Boualem Sansal élu « immortel » à l’Académie française : un camouflet historique pour l’Algérie
Jeudi 29 janvier 2026 Trois mois seulement après sa libération de prison en Algérie, Boualem Sansal franchit la Coupole de l’Académie française. À 81 ans, l’écrivain franco-algérien devient Immortel, et avec lui, la France envoie un signal clair : la liberté de pensée ne se laisse ni emprisonner ni museler.
Les membres de l’Académie, réunis à huis clos dans l’illustre édifice parisien sur les bords de la Seine, ont choisi Sansal à une majorité écrasante — vingt-cinq voix pour, un vote blanc — comme successeur de l’historien Jean-Denis Bredin, décédé en 2021. Parmi six candidats en lice, Sansal, s’étant déclaré à la dernière minute le 8 janvier, s’imposait de loin comme le plus connu et le plus symbolique.
Un premier vote avait eu lieu le 11 décembre, mais aucun candidat n’avait obtenu la majorité requise. Cette fois-ci, l’écrivain franco-algérien rejoint donc les rangs des 35 Immortels, parmi lesquels figurent Amin Maalouf, Jean-Christophe Rufin, Sylviane Agacinski, Chantal Thomas ou Erik Orsenna. Cinq sièges restent vacants, et l’élection de Sansal souligne non seulement son prestige littéraire, mais également la portée symbolique de sa parole.
Sa consécration fait écho à la reconnaissance que l’Académie lui avait déjà offerte le 4 décembre avec le prix mondial Cino del Duca, remis trois semaines après sa libération le 12 novembre 2025. Ces distinctions mettent en lumière une carrière exceptionnelle, mais aussi la force d’un engagement intellectuel face à la répression.
« Je suis un peu euphorique parce que je goûte à la liberté, des petites choses. Je ne parle pas des grandes. Des petites choses. Des bons petits repas, des petits trucs. Vous n’imaginez pas comme les petites choses sont de grands plaisirs », déclarait Sansal à Strasbourg en recevant la médaille de la ville, rappelant avec émotion combien la liberté, même dans ses formes les plus simples, est précieuse après l’expérience de la prison.

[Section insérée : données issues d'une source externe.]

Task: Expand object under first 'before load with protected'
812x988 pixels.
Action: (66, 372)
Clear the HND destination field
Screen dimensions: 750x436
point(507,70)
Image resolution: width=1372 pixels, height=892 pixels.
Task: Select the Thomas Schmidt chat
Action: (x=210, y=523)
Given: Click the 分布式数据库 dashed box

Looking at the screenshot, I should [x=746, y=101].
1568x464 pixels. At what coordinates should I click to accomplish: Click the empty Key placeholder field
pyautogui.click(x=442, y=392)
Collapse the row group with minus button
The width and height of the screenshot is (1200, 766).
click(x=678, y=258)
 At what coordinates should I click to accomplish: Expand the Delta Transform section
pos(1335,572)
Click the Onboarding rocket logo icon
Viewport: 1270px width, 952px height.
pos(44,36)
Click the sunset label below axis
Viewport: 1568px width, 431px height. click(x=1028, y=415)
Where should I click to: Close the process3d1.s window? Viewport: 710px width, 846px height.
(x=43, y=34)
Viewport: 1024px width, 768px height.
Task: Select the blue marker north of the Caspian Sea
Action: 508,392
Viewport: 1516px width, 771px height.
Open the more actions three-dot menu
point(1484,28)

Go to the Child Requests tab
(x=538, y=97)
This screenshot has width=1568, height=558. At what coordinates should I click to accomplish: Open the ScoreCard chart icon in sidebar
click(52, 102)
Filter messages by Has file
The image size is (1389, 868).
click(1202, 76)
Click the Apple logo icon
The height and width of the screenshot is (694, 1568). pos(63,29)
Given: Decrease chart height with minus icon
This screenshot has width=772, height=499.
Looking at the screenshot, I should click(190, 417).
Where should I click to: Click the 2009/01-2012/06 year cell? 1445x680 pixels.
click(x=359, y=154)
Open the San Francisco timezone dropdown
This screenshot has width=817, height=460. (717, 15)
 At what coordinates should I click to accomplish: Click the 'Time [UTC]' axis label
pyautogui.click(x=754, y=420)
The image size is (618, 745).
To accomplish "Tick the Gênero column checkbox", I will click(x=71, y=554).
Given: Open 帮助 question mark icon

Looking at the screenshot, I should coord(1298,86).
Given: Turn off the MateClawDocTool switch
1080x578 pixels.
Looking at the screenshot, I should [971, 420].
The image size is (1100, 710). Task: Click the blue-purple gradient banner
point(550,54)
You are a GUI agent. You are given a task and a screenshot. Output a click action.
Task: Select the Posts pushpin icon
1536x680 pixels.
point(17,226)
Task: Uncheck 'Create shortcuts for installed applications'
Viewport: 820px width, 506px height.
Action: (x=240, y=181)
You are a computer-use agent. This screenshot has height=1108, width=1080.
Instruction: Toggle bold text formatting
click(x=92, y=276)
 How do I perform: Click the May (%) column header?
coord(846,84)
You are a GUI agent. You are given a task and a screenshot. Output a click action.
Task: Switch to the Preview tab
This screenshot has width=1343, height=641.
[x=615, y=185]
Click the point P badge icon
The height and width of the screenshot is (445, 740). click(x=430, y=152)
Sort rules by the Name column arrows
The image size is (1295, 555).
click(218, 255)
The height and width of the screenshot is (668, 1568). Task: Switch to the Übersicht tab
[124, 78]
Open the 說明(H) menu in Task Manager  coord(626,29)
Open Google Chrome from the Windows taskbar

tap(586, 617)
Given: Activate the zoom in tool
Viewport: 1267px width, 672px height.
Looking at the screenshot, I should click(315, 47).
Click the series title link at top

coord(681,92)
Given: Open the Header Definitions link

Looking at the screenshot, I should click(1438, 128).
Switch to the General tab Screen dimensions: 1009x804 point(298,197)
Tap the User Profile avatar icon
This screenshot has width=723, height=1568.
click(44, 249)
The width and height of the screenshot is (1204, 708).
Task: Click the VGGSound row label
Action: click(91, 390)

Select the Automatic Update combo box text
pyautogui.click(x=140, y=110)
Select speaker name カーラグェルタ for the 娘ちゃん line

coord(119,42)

La vie de cet ex-fonctionnaire algérien a basculé, lorsqu’il a été arrêté à son arrivée à Alger, en provenance de Paris. Son crime : avoir exprimé des opinions historiques et critiques sur l’Algérie et le Maroc lors d’une interview pour le média français Frontières. Condamné à cinq ans de prison pour « atteinte à l’unité nationale », il fut emprisonné malgré un cancer de la prostate, tandis que l’opinion publique internationale suivait son sort avec inquiétude.
En France, la nouvelle de son arrestation déclencha immédiatement une campagne de soutien. Athée revendiqué, adversaire des jihadistes et critique féroce du pouvoir algérien, Sansal est rapidement devenu un symbole de résistance face à l’intimidation et à la censure. Sa libération, accordée par le président Abdelmadjid Tebboune, ne fit qu’accentuer la portée symbolique de son élection ultérieure.
Boualem Sansal est l’auteur d’une trentaine de romans, recueils de nouvelles et essais depuis 1999. Lauréat du Grand Prix du roman de l’Académie française en 2015 pour 2084, dystopie visionnaire sur l’islamisme triomphant, il est reconnu pour son engagement intellectuel et sa lucidité critique. Sa parole libre dérange, et son élection à l’Académie française constitue une victoire éclatante pour la liberté d’expression, transformant sa consécration littéraire en un message politique international, adressé à l’Algérie et au monde entier.
Cette élection démontre que la France valorise non seulement le talent littéraire, mais aussi le courage moral. En élevant Boualem Sansal au rang d’Immortel, l’Académie française rappelle que la parole et la pensée critiques ne peuvent être muselées, et que la répression n’empêche jamais la reconnaissance mondiale de la vérité.
Aujourd’hui, Boualem Sansal n’est pas seulement Immortel : il est un symbole universel de la résistance intellectuelle et de la liberté face à la tyrannie. La France, par cette élection, inflige à l’Algérie une humiliation historique : elle montre que, face aux mots courageux, aucun régime ne peut rester invincible.